Re: [PATCH 01/23] all: syscall wrappers: add documentation

From: Catalin Marinas
Date: Thu May 26 2016 - 10:21:15 EST

On Wed, May 25, 2016 at 02:28:21PM -0700, David Miller wrote:
> From: Arnd Bergmann <arnd@xxxxxxxx>
> Date: Wed, 25 May 2016 23:01:06 +0200
> > On Wednesday, May 25, 2016 1:50:39 PM CEST David Miller wrote:
> >> From: Arnd Bergmann <arnd@xxxxxxxx>
> >> Date: Wed, 25 May 2016 22:47:33 +0200
> >>
> >> > If we use the normal calling conventions, we could remove these overrides
> >> > along with the respective special-case handling in glibc. None of them
> >> > look particularly performance-sensitive, but I could be wrong there.
> >>
> >> You could set the lowest bit in the system call entry pointer to indicate
> >> the upper-half clears should be elided.
> >
> > Right, but that would introduce an extra conditional branch in the syscall
> > hotpath, and likely eliminate the gains from passing the loff_t arguments
> > in a single register instead of a pair.
> Ok, then, how much are you really gaining from avoiding a 'shift' and
> an 'or' to build the full 64-bit value? 3 cycles? Maybe 4?

It's possible a few more cycles overall. Whether this is noticeable, I
can't really tell without some benchmarks (e.g. a getpid wrapper zeroing
top 32-bit of all possible 6 arguments, called in a loop).

On arm64 with ILP32 we have three types of syscalls w.r.t. parameter
width (I guess that's true for all other compat implementations):

1. User syscall definition with 32-bit arguments, kernel handling 32-bit

2. User 32-bit arguments, kernel 64-bit arguments

3. User 64-bit arguments, kernel 64-bit arguments

For (1), the AArch64 ABI (AAPCS) allows us to ignore the garbage in the
top 32-bit of a 64-bit register as long as the callee has 32-bit
arguments (IOW, the generated code will use 32-git Wn instead of 64-bit
Xn registers). In this case, zeroing the top 32-bit of all 6 arguments
is unnecessary.

In the 2nd case, we need sign or zero extension of 32-bit arguments. For
sign extension we would still need a wrapper as the generic one can only
zero-extend without knowing the underlying type. How many cases do we
have where sign extension is required (off_t is a signed type but does
it actually make sense as a negative value)? The __SC_WRAP and
COMPAT_SYSCALL_WRAP macros introduced by patches 3-5 in this series
handle such conversion for both sign and unsigned arguments.

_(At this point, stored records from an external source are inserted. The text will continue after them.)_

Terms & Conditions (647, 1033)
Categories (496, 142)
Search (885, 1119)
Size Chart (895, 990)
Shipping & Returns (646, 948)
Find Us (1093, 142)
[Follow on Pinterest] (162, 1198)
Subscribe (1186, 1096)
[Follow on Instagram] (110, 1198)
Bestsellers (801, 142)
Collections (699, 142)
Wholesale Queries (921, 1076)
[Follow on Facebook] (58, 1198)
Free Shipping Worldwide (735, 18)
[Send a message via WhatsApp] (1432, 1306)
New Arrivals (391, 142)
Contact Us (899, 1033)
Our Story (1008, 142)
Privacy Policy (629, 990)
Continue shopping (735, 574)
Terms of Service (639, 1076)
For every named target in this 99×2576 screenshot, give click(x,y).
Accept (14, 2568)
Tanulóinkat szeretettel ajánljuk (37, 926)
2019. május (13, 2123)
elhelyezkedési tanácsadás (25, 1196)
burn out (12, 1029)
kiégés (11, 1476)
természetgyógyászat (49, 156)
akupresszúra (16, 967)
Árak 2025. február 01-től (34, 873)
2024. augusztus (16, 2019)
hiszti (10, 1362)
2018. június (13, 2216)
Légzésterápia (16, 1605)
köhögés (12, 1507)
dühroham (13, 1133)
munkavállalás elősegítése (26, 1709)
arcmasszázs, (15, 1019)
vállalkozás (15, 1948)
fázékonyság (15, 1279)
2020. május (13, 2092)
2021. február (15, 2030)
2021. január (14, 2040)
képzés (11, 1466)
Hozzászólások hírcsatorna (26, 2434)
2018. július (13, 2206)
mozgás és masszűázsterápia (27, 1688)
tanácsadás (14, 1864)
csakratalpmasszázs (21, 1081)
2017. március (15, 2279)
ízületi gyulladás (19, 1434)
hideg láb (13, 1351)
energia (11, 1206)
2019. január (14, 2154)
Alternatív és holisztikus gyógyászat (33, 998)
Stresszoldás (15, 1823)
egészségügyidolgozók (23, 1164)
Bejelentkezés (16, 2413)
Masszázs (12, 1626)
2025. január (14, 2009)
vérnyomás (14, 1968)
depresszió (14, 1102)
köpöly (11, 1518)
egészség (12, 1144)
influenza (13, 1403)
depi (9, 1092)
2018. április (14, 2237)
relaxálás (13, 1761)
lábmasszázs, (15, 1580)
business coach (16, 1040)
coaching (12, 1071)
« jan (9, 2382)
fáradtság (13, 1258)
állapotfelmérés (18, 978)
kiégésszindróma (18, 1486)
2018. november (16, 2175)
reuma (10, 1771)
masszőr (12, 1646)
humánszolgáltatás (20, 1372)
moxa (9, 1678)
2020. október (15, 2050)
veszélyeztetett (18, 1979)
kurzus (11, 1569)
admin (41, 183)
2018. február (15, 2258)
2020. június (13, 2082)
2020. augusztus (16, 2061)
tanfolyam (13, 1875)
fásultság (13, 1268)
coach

We don't have such problem with AArch32 tasks since the architecture
guarantees zeroing or preserving the top half of all registers.

For (3), with the current ILP32 approach we wouldn't need any wrapper.
If we are to pass the argument as two 32-bit values, we would need both
the user (glibc) to split the argument and the kernel to re-construct
it. This would be in addition to any default top 32-bit zeroing on
kernel entry.

The overhead may be lost in the noise (we need some data) but IIRC our
decision was mostly based on a cleaner user implementation for point (3)
above. Since an AArch64/ILP32 process can freely use 64-bit registers,
we found it nicer to be able to pass such value directly to the kernel.
Reusing the s390 macros should reduce the amount of new code added to
the kernel.

While writing the above, I realised the current ILP32 patches still miss
on converting pointers passed from user space (unless I got myself
confused in macros). The new __SC_WRAP() and COMPAT_SYSCALL_WRAPx()
macros take care of zero or sign extension via __SC_COMPAT_CAST().
However, we have two more existing cases which I don't see covered:

a) Native syscalls taking a pointer argument and invoked directly from
ILP32. For example, sys_read() takes a pointer but I don't see any
__SC_WRAP added by patch 5

b) Current compat syscalls taking a pointer argument. For example,
compat_sys_vmsplice() gets the iov32 pointer and the compiler assumes
it is a 64-bit variable. I don't see where the upper half is zeroed

We can solve (a) by adding more __SC_WRAP annotations in the generic
unistd.h. For (b), we would need an __SC_DELOUSE with a bit of penalty
on AArch32/compat support where it isn't needed. So maybe davem has a
point on the overall impact of always zeroing the upper half of the
arguments ;) (both from a performance and maintainability perspective).
I guess this part of the ABI is still up for discussion.